I agree. C'est la vie, but I am extremely disturbed by VSL's arrogance of pure irresponsiveness - irresponsibility of the worst kind.


----------



## Ben

I think they try to be more defensive after the marketing fail with the delayed Synchron Player: they don't make any promises to fix anything, but I think they are working on something (maybe an update by the time when they release SS II?).


----------



## Jimmy Hellfire

There's nothing they could say. What are they supposed to do? Publicly admit that their product isn't any good just to give the complainers a moment of satisfaction? That would only draw out the pitchfork mob. Can't do that.

Say that you're working on improvements? Even if you are - there's so many opinions and expectations. Talking about it is setting yourself up for another backlash and even more disappointment.


----------



## HBen

Ben said:


> I think they try to be more defensive after the marketing fail with the delayed Synchron Player: they don't make any promises to fix anything, but I think they are working on something (maybe an update by the time when they release SS II?).

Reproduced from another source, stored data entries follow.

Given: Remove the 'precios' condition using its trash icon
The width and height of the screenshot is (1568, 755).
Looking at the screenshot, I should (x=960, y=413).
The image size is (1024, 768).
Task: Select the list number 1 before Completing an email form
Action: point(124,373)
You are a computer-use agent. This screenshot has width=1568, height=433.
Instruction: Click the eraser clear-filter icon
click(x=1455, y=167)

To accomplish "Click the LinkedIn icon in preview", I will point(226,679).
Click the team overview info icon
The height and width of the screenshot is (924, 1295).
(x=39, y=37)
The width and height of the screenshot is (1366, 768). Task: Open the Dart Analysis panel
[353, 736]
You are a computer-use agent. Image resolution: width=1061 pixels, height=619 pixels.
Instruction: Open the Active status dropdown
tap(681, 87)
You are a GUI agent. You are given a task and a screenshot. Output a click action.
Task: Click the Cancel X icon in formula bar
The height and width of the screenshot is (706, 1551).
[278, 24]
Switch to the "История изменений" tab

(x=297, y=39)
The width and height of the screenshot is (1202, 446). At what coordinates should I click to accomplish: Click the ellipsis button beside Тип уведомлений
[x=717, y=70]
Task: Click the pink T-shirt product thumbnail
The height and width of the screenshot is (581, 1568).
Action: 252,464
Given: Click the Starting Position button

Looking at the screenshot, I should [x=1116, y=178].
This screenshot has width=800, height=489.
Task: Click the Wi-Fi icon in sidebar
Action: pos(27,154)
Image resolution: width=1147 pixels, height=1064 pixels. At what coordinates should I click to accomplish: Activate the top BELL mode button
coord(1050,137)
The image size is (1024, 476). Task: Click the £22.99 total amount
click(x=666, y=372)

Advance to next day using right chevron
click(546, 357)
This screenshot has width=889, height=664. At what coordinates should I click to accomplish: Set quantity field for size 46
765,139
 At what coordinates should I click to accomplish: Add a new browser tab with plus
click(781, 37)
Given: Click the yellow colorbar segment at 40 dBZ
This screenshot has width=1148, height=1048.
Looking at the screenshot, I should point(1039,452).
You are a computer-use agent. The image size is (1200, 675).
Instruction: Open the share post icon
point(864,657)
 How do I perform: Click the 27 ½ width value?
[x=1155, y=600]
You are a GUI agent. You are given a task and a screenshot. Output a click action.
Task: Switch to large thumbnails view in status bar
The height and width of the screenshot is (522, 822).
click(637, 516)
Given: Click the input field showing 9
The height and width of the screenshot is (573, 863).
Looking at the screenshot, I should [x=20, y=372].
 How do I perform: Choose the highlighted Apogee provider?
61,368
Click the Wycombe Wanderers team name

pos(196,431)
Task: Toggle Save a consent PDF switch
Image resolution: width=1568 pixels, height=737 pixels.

I really hope VSL can slam my face by doing that, a breathtaking Synchron Strings 2 and a big content upgrade for Synchron Strings 1.

As a library developer, if you screwed up for 1.0 version, it does not hurt to release version 1.5, 2.0, and 2.5 updates for a product. I really hope they can do this, like other developers did. If it takes much time, I am happy to wait. It's even no bother to wait for one more year for that. However, we hear nothing about this. We do not know whether it's going to be updated or remained as the same.

Considering its brand value, VSL worth one more time of my patience. and I will see what's going to be released later for their Synchron Product Line. If Synchron Strings 2 sounds like the same way as of that SyS 1, I would simply just walk away.


----------



## Tfis

They just should add a better mixer section to vipro, instead of developing a new sample player.

I still had not the time to write a little piece with SyS, so at the moment I can't say if they are bad (I like to form an opinion by myself).
But: I haven't heard any demos which sound good. Execept Guy Bacos' demos. But they don't count (as all manufacturer demos), they are taylor made and prevent to show the weaknesses of the lib.

But2:
How will VSL be able to sell "Synchron Brass" or "Synchron Woodwinds", when to forums are full of complaints about Synchron Strings?


----------



## muziksculp

Jimmy Hellfire said:


> There's nothing they could say. What are they supposed to do? Publicly admit that their product isn't any good just to give the complainers a moment of satisfaction? That would only draw out the pitchfork mob. Can't do that.
> 
> Say that you're working on improvements? Even if you are - there's so many opinions and expectations. Talking about it is setting yourself up for another backlash and even more disappointment.



Let's not forget that *Synchron Strings I* was VSL's first multi-mic Strings Library, it was in a way, an experimental library for them, obviously it doesn't sound great, and has multiple flaws, and issues. It is far from even being good, what VSL needs to do, is fix it, and that means re-developing most of it. I know that's not a small task, but if they want to be respected as a high-end sample library developer, that's what they need to do.

IMHO. A very general statement from VSL i.e. telling us that they will be improving Synchron Strings I in the near future is a very wise thing to do, this will calm, and please many unhappy customers, and they seriously should put the effort to re-develop most of it.


----------



## muziksculp

Tfis said:


> But: I haven't heard any demos which sound good.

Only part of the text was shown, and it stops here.